AWS Blinked

.Cloud Opinion
3 min readOct 13, 2016

--

TL:DR — while this may give additional short term revenue to AWS, it screws customers and that’s not a good idea long term.

Update: This may not be such a bad deal for VMware. Not convinced this was a wise thing to do for AWS, thus the title and rest of the post.

I am a fan of VMware for their customer commitment and the quality of their products. I am a fan of AWS for their discipline and leading the world towards Cloud. When they both came together today, I threw up a little.

Today, VMware and the bookseller came together to announce a new partnership. They allow customers to buy bare metal from AWS to run software they might have already bought from VMware. They threw around several words like hybrid cloud, customer benefit etc.

The surprise here is AWS. AWS is not like other vendors when it comes to announcements. They display tremendous discipline in staying focused on solving customer pain. Nothing about this announcement shows that discipline. My opinion is that AWS has blinked. Perhaps, they are feeling the pressure from Microsoft Azure or the intense campaign been run by Diane Green at Google. Definitely not a sign of a vendor staying laser focused on customer pain points.

This is not the first time AWS blinked — previous examples include their experiment with Workspaces, which I wrote about before. But, its generally rare.

So, in any case, why I do think this is a bad thing?

  • Confuses AWS message — AWS has always been about how Cloud is the new way to run your workloads and it wasn’t about slow migration. It was about leveraging Cloud capabilities fully.
  • If you are looking for a path that allows you to keep your data center and move slowly to Cloud, Azure is probably the best choice, so AWS just made a case for customers to goto Azure.
  • Apparently, these VMware customers will be in a dedicated area of AWS, like that special CIA cloud that AWS built. So, these customers will go to Cloud, but its really a glorified co-lo.
  • Customers that buy into this partnership will end up wasting money and time and will not be moving to Cloud, while paying the Cloud premium. This is “screw your customer” model that never works in the long run.
  • AWS should be encouraging customers to develop their workloads to take advantage of Cloud ( microservices, serverless etc ) and not delay it further.
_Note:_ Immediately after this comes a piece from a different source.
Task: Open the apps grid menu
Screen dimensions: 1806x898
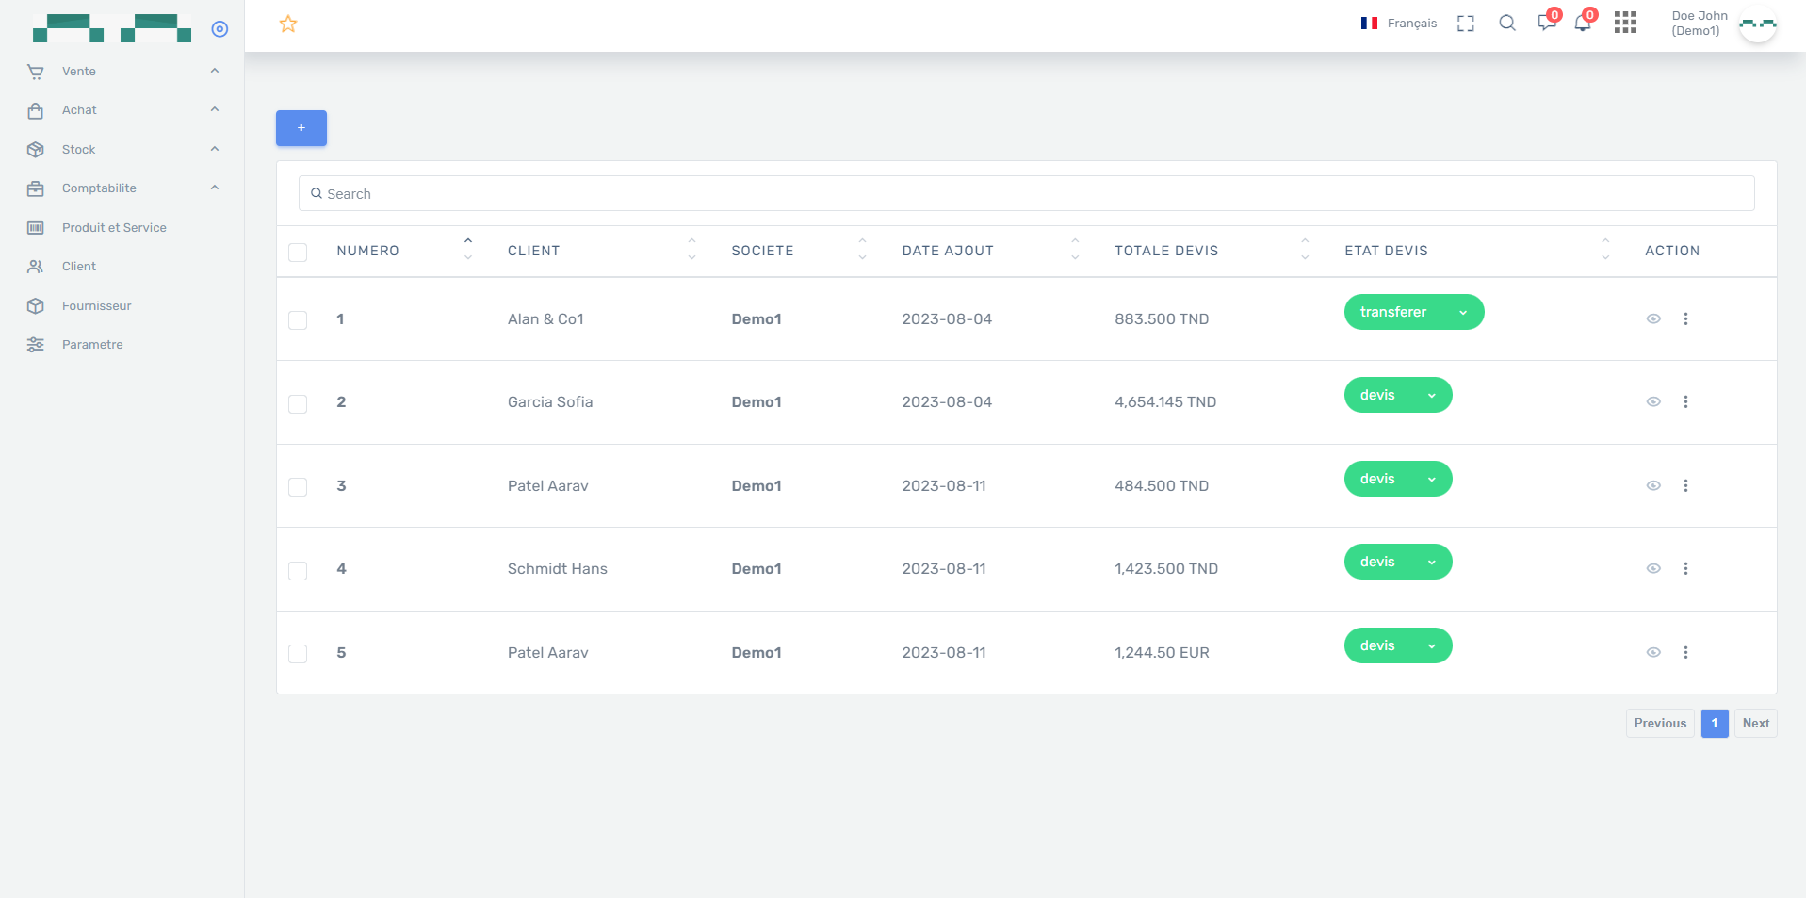Action: point(1625,24)
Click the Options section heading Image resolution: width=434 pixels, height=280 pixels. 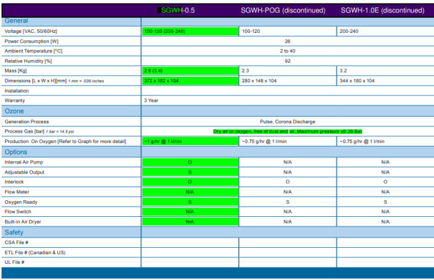pos(16,152)
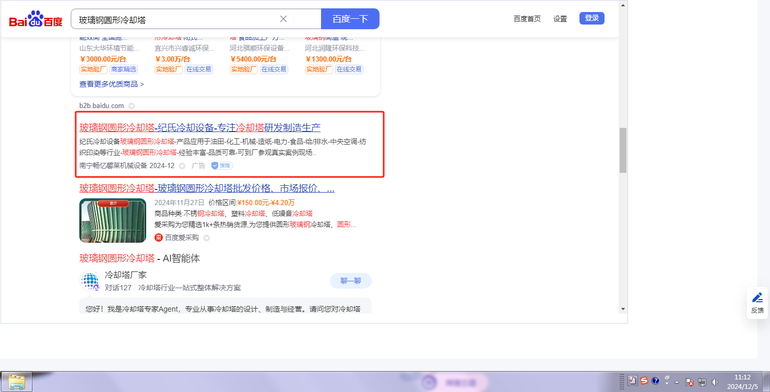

If I were Microsoft , I would remind the world that Azure is the best Cloud if you have workloads in both data centers and Cloud and you want co-existence,comfortable migration etc. If I were Google, I would remind the world about their ability to run Cloud Native apps using Cloud Foundry and other such platforms on Google Cloud.

If I were AWS, I would silently realize the mistake, may be do couple of Vodka shots, go back to being disciplined.

Some might argue whats wrong with AWS making some quick bucks — well, its the opportunity cost and by helping those customers fail in the market place, they would lose them forever.